*** WORKING DATA ***

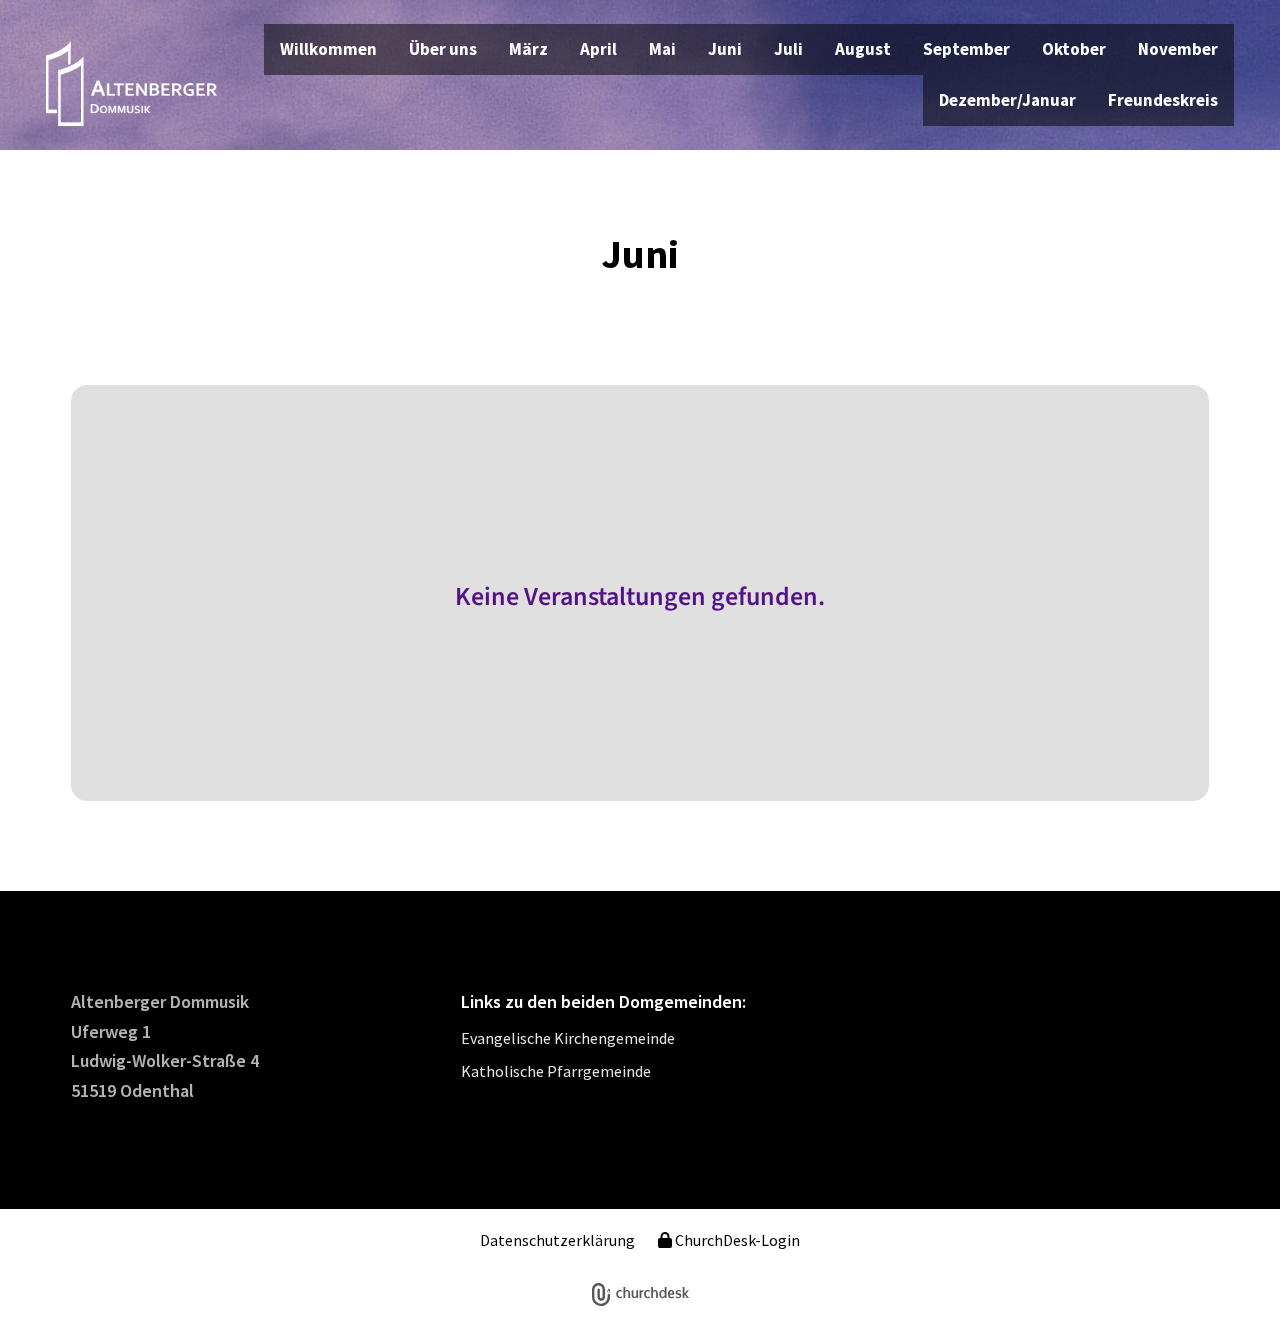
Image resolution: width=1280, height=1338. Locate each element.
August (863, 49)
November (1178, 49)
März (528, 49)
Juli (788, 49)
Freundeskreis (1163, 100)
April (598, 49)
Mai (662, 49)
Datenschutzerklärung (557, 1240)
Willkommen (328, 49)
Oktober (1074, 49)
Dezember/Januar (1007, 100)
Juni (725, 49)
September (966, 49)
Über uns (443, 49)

***
*** WORKING DATA ***

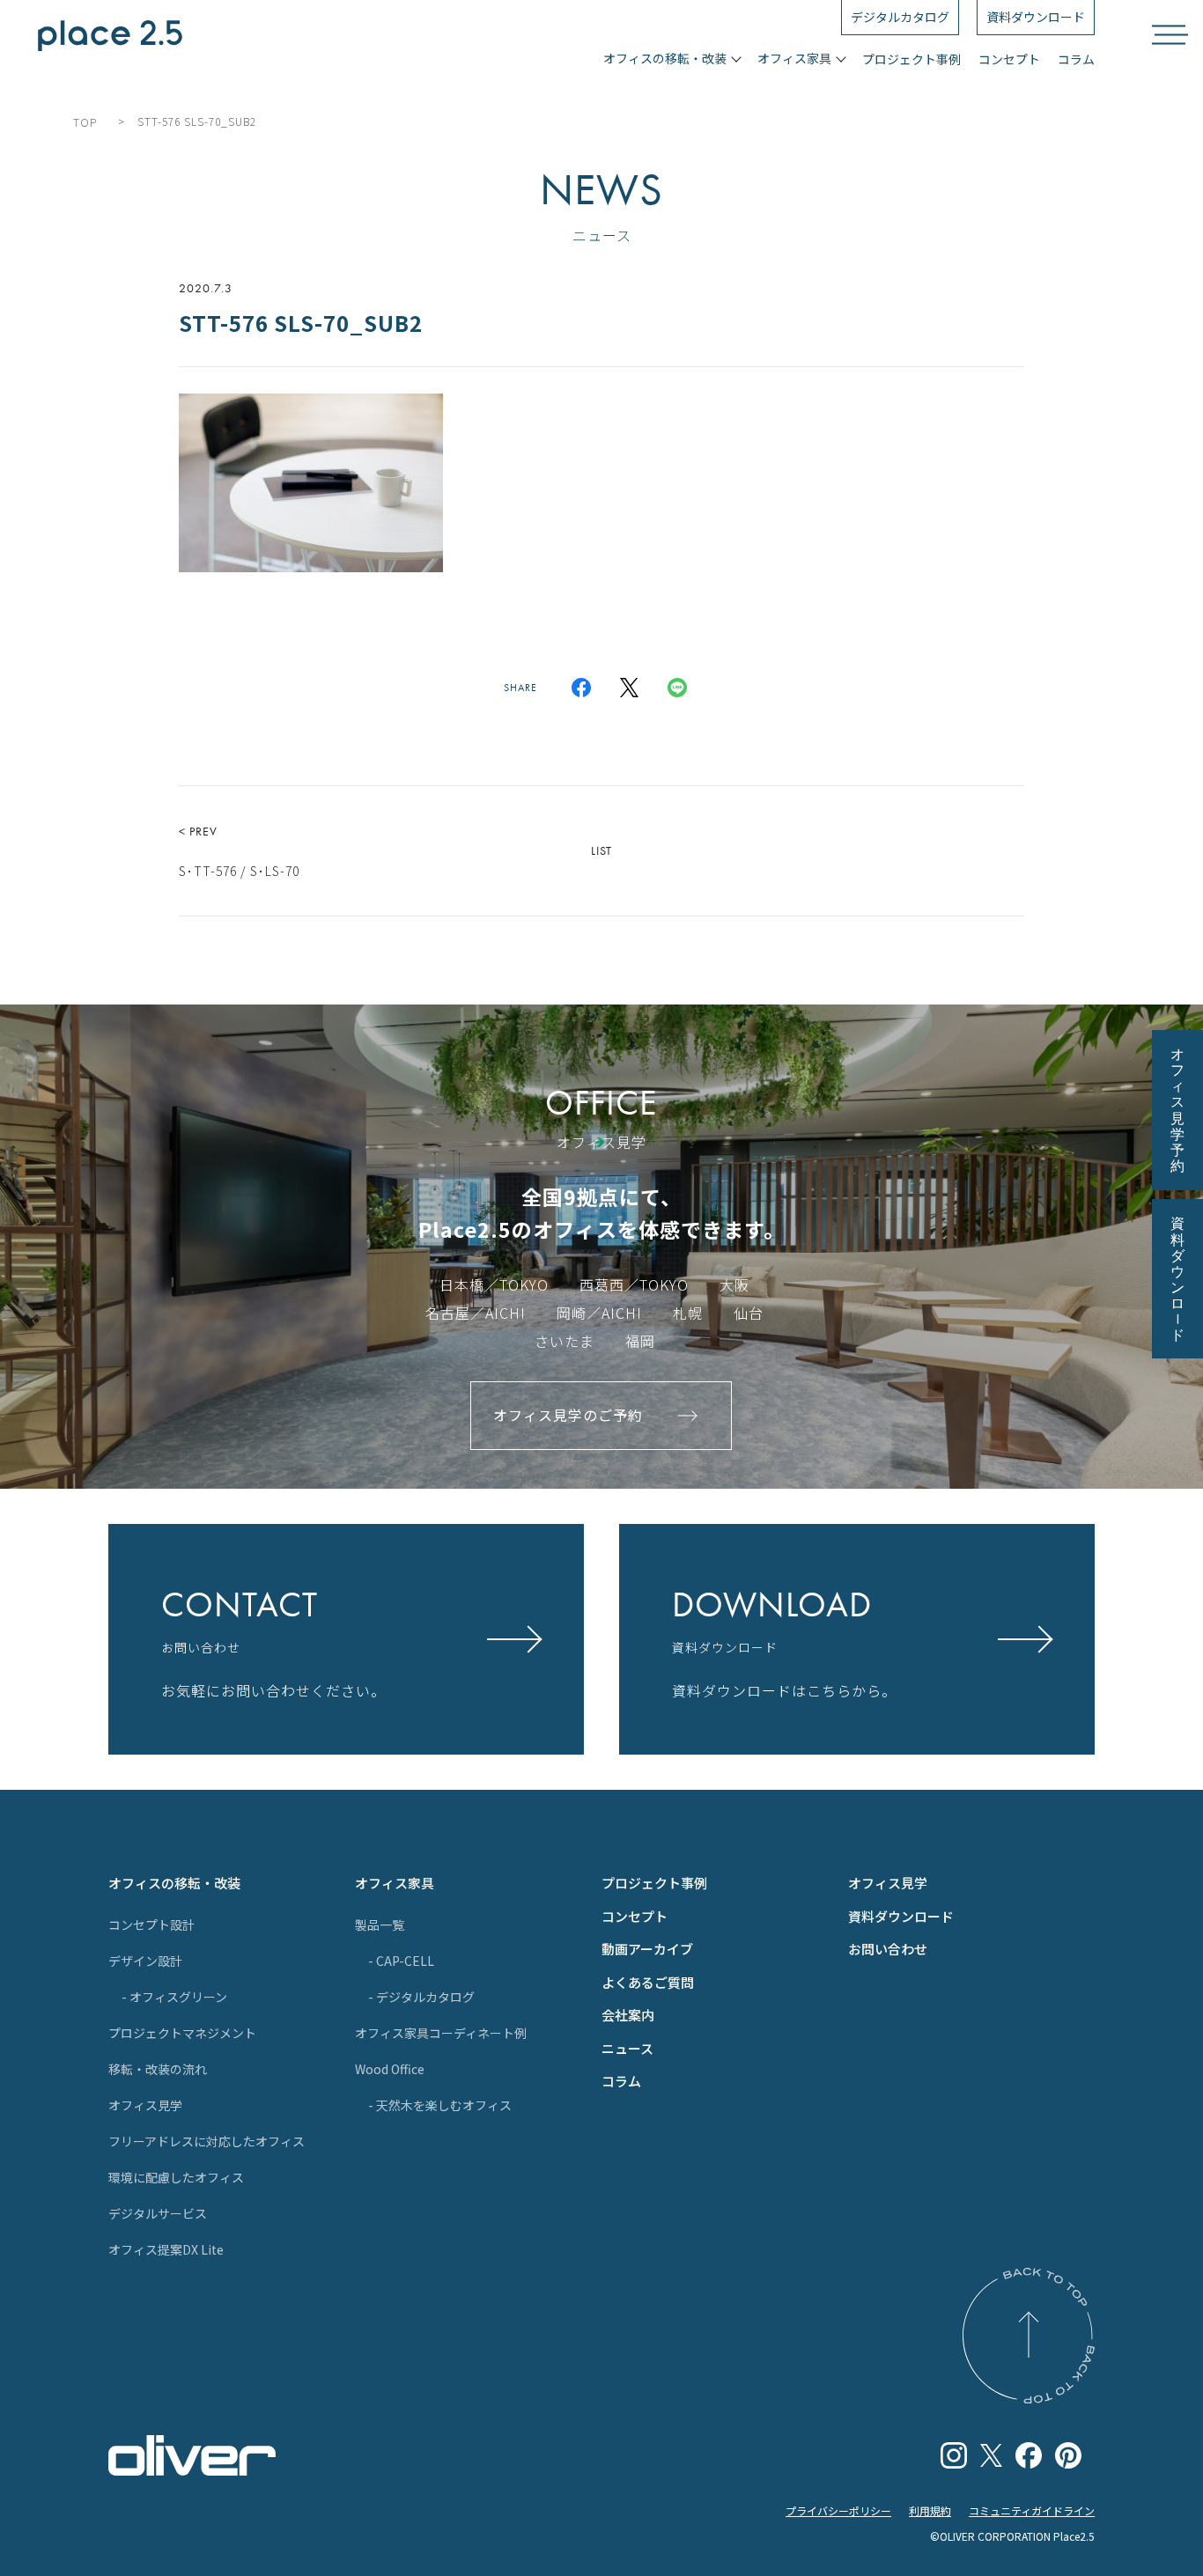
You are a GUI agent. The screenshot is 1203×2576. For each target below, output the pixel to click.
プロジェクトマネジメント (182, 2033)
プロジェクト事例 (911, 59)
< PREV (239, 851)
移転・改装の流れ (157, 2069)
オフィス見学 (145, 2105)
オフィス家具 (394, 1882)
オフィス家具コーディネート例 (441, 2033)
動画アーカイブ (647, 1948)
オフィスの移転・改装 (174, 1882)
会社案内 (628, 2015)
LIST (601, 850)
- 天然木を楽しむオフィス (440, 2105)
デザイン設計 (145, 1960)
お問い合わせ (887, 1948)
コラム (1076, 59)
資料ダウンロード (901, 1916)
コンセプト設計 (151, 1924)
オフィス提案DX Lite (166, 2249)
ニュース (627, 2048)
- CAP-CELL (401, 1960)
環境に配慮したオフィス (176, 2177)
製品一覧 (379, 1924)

***

What is needed is a verbatim copy of every line in the records above from the one containing "Willkommen (328, 49)" down to the one containing "Über uns (443, 49)", both included, and nothing more.

EXERCISE RESULT »
Willkommen (328, 49)
Oktober (1074, 49)
Dezember/Januar (1007, 100)
Juni (725, 49)
September (966, 49)
Über uns (443, 49)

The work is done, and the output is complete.